Их связывали длительное знакомство, прекрасные личные отношения и общность взглядов на многие существенные вещи. Но понятие Алексея Петровка о 'патриотическом долге русского человека', как он говорил, было проникнуто постоянным динамизмом, который мне казался в нем удивительным и, в сущности, почти непонятным. Это свое понятие он бессознательно и автоматически переносил на других людей. Его рассуждения по этому поводу сводились приблизительно к следующему:
— Если я обращусь к такому-то с просьбой сделать такую-то вещь, которая, несомненно, полезна для нашей общей цели, то есть борьбы против немцев, и если тот, к кому я обращаюсь, сравнительно порядочный человек, то, конечно, он также не может от этого отказаться, как не мог бы отказаться и я на его месте. Стало быть, спрашивать его об этом заранее — потеря времени.
И, конечно, в тот вечер, когда к Алексею Петровичу пришел мой приятель и застал там Антона Васильевича, он меньше всего мог предвидеть, что ему предложат принять участие в составлении подпольной газеты, которая предназначалась для распространения среди советских пленных, находившихся в немецких лагерях. Было очевидно, что в тех условиях, в которых был поставлен этот вопрос, мой друг не мог отказаться, в частности, потому, что не считал возможным обмануть доверие человека, который ежедневно рисковал своей жизнью».
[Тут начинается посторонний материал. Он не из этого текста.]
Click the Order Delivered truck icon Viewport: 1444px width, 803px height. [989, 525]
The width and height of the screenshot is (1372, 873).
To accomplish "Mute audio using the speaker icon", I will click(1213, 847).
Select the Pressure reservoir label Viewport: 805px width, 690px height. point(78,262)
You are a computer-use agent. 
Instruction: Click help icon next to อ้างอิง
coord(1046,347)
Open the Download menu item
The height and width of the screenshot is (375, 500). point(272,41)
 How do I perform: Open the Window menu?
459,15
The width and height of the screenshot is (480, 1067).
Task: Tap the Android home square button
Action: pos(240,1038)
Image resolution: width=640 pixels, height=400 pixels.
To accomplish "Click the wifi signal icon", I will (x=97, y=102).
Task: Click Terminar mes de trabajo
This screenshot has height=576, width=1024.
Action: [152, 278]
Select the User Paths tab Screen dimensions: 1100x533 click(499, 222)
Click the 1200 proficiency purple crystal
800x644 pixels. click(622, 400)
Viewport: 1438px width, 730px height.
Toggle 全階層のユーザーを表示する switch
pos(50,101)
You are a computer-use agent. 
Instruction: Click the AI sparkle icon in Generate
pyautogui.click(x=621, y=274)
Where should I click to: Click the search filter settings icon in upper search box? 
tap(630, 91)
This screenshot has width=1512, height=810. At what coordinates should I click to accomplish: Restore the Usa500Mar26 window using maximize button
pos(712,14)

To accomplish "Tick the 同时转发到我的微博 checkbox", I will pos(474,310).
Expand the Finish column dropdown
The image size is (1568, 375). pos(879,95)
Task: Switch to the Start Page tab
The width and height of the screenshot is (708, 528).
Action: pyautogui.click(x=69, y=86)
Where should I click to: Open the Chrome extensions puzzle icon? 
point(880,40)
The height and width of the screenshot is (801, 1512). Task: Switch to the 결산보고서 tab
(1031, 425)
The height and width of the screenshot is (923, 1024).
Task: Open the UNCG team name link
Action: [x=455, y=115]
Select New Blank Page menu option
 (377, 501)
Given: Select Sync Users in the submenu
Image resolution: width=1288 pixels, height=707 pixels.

Таким образом, впервые Газданову удалось познакомиться с русскими военнопленными. До того момента, как во Франции стали появляться бежавшие из немецких лагерей солдаты Красной армии, Гайто почти не видел и не знал советских людей нового поколения, появившегося за двадцать лет его отсутствия на родине. Под впечатлением от знакомства с ними Гайто и решится написать книгу о партизанской борьбе — первую и единственную в своем творчестве документальную вещь, которая сохранит подробности и обстоятельства того времени. Но, как и в предыдущих художественных романах и рассказах, главным душевным движением, которое заставляло его в течение многих лет садиться за письменный стол, было желание выразить богатство человеческих индивидуальностей, которое он почувствовал, столкнувшись с неведомыми прежде персонажами. Именно им будут посвящены самые яркие и значительные страницы.
«Сами о себе они не напишут и даже не расскажут, — считал Гайто. — Кроме того, всякому их выступлению такого рода — если бы оно произошло — другие люди, не бывшие свидетелями этого, могут теоретически приписать характер личной заинтересованности. Это было бы в высокой степени несправедливо, но с возможностью такой несправедливости, иногда почти невольной, нельзя не считаться.